In this case, a ten-year-old girl was physically assaulted by a seventeen-year-old [at the time of offence] in a supermarket toilet. In a separate incident, the same person followed a twelve-year-old girl into public toilets at a different supermarket, and attempted to film her urinating. The accused received a community sentence and tagging order at Kirkcaldy Sherriff court, to the distress and anger of the child’s family. A press report on the case is here:

Dundee Courier Mum of supermarket toilet sex assault victim warns freed attacker could strike again 2 February 2019.

A subsequent press report stated that Fife Council placed the offender in a women-only hostel:

Dundee Courier Warning after transgender sex offender placed in women’s hostel

The original press report (2 February) refers to the offender as ‘she’ and ‘her’, except when quoting the victim’s mother. It relies on the victim’s family to strongly assert the sex of the offender: ‘Dolatowski, who identifies as a woman but was believed by her victim’s family to be a man’ The paper appears to have felt unable to state the offender’s sex directly, although it should be noted that Dolatowski was under the minimum age for obtaining a Gender Recognition Certificate at the time of the offence and could not have undergone any change of legal sex, and therefore the confidentiality provisions of the GRA 2004 would not apply.

The use of pronouns in both reports implies that COPFS may have recorded the offences as if committed by a female, although we would stress this need to be clarified. Police Scotland state that they record crime incidents on the basis of self-declaration, ‘unless it is pertinent to any criminal investigation with which they are linked and it is evidentially critical that we legally require this proof’ (see: Police Scotland IM-FOI-2018-1789 27 August 2018).

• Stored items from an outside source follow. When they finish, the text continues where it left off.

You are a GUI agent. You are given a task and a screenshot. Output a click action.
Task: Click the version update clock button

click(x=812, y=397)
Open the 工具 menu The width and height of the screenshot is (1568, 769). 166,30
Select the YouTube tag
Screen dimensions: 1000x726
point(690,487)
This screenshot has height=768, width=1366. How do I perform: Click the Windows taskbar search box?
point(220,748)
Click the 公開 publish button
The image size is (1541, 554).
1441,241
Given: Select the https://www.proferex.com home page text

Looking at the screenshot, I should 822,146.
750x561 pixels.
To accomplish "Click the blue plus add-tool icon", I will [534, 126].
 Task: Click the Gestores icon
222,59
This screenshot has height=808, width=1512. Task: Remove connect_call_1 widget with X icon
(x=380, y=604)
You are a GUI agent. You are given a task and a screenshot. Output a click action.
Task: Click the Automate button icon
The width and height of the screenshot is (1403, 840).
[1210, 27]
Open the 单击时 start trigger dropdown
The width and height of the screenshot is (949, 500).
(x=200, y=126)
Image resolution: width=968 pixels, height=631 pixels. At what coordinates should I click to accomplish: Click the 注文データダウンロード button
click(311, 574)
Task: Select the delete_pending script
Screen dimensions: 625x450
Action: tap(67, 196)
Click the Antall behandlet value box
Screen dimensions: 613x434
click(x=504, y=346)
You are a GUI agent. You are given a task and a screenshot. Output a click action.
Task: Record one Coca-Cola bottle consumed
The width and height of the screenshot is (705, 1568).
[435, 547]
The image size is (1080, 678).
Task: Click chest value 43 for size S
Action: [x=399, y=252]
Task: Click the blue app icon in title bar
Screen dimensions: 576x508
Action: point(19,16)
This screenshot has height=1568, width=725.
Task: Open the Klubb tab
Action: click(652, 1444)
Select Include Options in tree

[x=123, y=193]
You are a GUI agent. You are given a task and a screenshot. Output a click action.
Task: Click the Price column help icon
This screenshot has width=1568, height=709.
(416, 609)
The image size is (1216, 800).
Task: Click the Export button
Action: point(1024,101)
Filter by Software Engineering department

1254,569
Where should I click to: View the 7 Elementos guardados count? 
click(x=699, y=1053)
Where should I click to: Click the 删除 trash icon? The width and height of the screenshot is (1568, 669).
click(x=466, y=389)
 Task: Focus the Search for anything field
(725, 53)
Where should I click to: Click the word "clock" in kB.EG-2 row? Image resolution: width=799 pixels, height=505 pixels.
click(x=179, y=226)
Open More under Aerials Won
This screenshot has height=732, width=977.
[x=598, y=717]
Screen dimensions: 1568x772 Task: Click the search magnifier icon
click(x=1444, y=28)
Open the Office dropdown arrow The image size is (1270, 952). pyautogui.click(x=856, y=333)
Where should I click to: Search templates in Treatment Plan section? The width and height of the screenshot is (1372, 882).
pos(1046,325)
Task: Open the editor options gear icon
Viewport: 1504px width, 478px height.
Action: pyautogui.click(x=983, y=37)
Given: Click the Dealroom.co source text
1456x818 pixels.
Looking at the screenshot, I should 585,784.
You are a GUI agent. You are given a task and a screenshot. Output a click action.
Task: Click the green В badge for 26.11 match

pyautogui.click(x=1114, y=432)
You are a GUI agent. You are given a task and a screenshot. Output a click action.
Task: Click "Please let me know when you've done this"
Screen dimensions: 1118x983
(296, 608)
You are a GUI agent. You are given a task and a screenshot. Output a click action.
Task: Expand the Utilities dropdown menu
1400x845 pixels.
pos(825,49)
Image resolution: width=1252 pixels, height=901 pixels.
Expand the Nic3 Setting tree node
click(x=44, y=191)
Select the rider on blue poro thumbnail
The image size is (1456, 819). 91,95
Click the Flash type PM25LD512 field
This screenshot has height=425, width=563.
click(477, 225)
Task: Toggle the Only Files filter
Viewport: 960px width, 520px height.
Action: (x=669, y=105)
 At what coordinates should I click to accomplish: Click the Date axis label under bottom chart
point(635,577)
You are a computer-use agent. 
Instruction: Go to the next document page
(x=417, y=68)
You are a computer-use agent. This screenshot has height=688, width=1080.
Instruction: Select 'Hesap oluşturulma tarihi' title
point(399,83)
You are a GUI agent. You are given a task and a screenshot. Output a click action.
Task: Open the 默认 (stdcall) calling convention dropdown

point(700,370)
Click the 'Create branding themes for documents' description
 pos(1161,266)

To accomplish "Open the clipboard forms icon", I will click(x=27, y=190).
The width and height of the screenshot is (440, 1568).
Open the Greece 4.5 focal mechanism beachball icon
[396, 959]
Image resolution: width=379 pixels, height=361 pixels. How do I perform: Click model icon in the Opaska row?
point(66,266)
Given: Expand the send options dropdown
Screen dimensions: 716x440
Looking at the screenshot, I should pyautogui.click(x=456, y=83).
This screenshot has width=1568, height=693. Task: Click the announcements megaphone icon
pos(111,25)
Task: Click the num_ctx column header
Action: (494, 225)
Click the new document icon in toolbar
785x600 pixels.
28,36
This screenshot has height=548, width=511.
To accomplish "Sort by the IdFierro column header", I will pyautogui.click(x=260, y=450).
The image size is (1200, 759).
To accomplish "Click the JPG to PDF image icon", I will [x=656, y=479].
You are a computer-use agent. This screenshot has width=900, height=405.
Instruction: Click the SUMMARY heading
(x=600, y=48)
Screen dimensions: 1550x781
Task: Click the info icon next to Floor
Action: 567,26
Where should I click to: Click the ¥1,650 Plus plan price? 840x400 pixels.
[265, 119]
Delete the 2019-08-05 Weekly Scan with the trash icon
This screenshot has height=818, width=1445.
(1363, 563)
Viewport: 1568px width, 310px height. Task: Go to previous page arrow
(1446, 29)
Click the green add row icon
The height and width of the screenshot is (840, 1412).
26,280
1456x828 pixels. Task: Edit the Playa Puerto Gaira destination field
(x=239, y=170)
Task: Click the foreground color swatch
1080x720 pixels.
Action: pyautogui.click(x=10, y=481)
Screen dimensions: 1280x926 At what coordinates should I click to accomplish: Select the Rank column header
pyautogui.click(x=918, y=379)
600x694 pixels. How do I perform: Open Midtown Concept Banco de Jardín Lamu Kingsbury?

Council members will be aware that sexual assaults by women on unknown girls in public places are exceptionally rare. This means that recording based on gender identity rather than biological or legal sex in this case alone could skew official statistics on such incidents. More generally, small numbers of males identifying as women amongst those committing sexual or violent offences could damage our ability to properly document, analyse and understand such behaviours. To the best of our knowledge, there has been no democratic debate or oversight of the introduction of unregulated self-identification principles into the criminal justice system.

For the purposes of accuracy and understanding offending behaviours, we would like to suggest that Council members discuss the implications of crimes and offences no longer being reliably recorded according to legal sex, especially sexual and violent crimes and offences, as well as other crime types where there are established sex-based differences in offending patterns.

Further, Council members might consider how the introduction by criminal justice agencies of a separate additional data field for gender identity, which would not need to be limited to the sex categories recognised in law, could help provide a better evidence base for analytical purposes. research and policy.

We would further like to suggest that there is a strong public interest argument for the media being able to report on legal sex in relation to sexual or violent offending without any constraint, and that Council members should consider this issue.

The case also raises serious questions about the placement of the offender in a women’s hostel, and the decision of Fife Council not to apply the single-sex exemptions provided for in the Equality Act 2010. We would however suggest that the practical operation of the Equality Act in relation to the protected characteristic of sex needs separate and detailed consideration in its own right.”